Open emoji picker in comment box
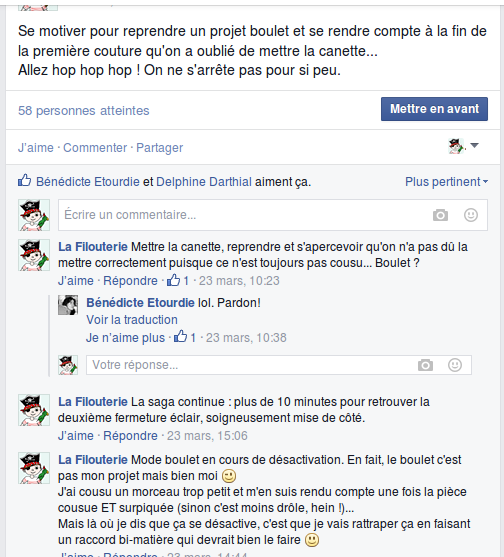Viewport: 504px width, 557px height. pyautogui.click(x=471, y=215)
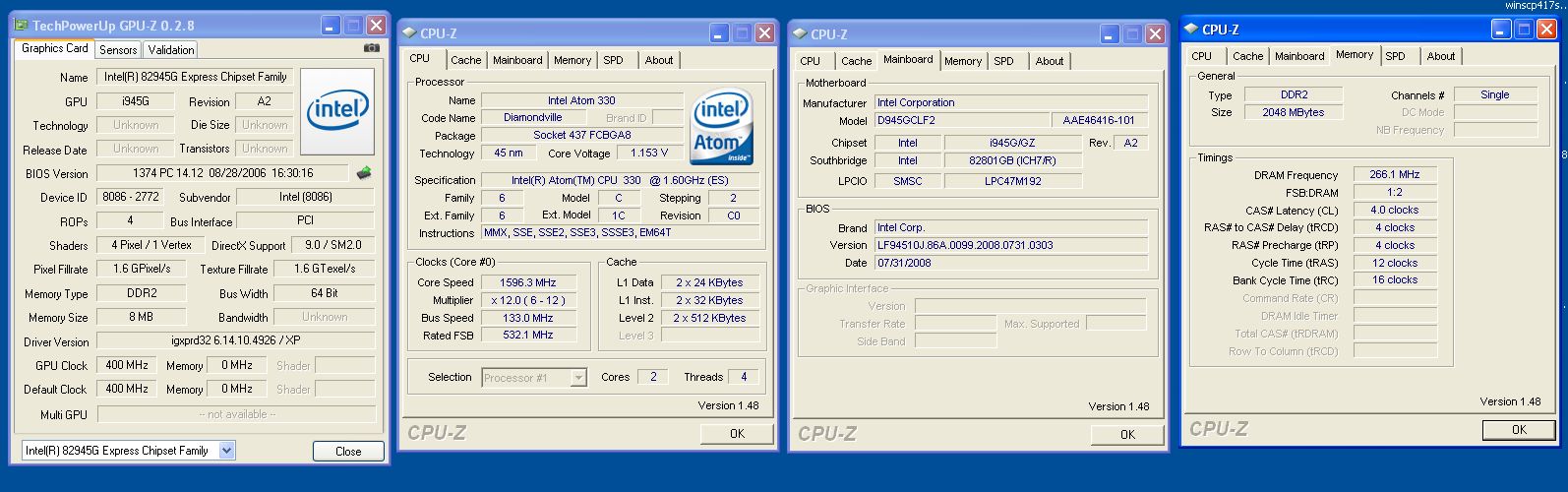Open SPD tab in CPU-Z Motherboard window
Viewport: 1568px width, 492px height.
tap(1003, 61)
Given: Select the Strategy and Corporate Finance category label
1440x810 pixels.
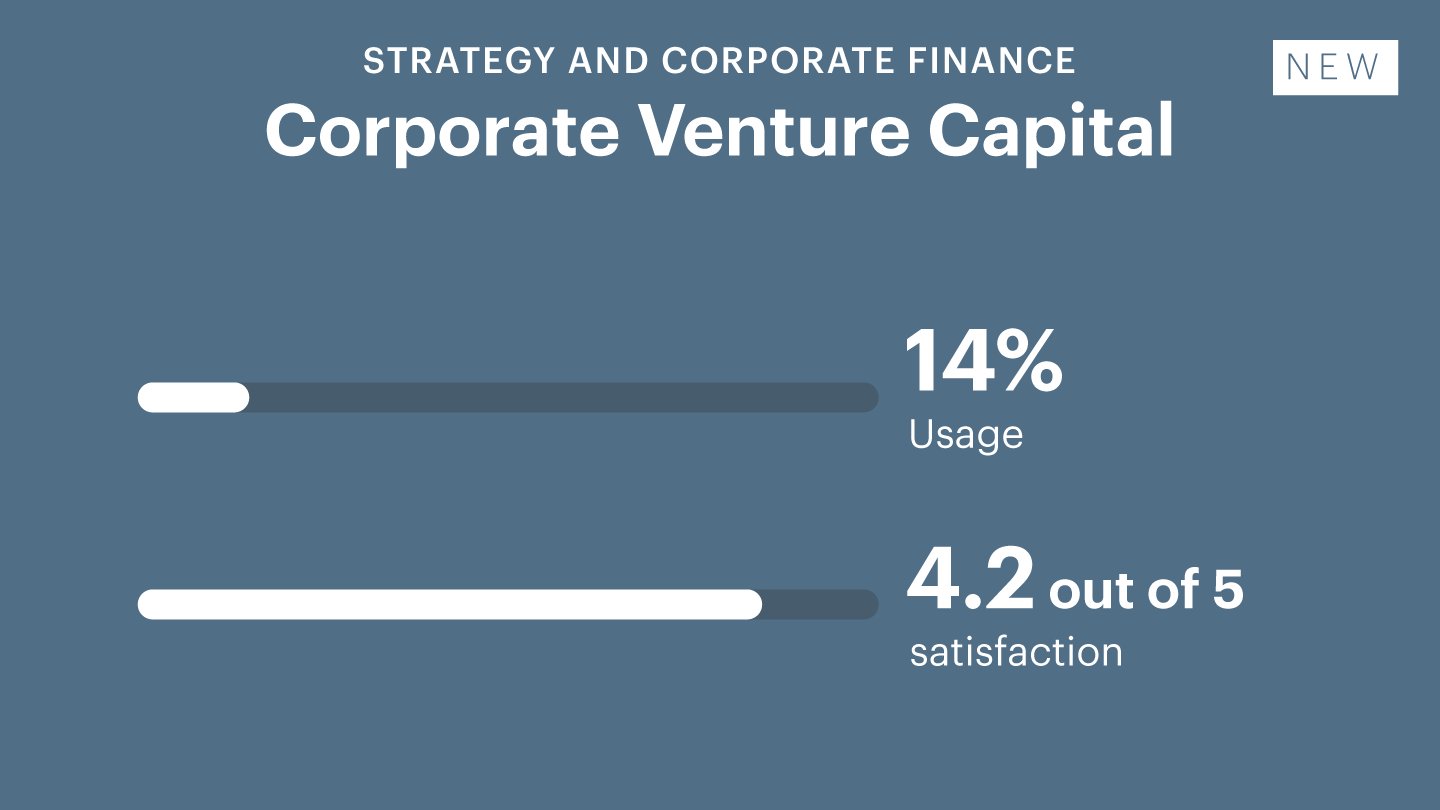Looking at the screenshot, I should tap(719, 61).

---------------

Could the material above be given again exactly, pictures excluded?

> Result of the task
Open emoji picker in comment box
Viewport: 504px width, 557px height. pyautogui.click(x=471, y=215)
Open SPD tab in CPU-Z Motherboard window
Viewport: 1568px width, 492px height.
tap(1003, 61)
Given: Select the Strategy and Corporate Finance category label
1440x810 pixels.
Looking at the screenshot, I should tap(719, 61).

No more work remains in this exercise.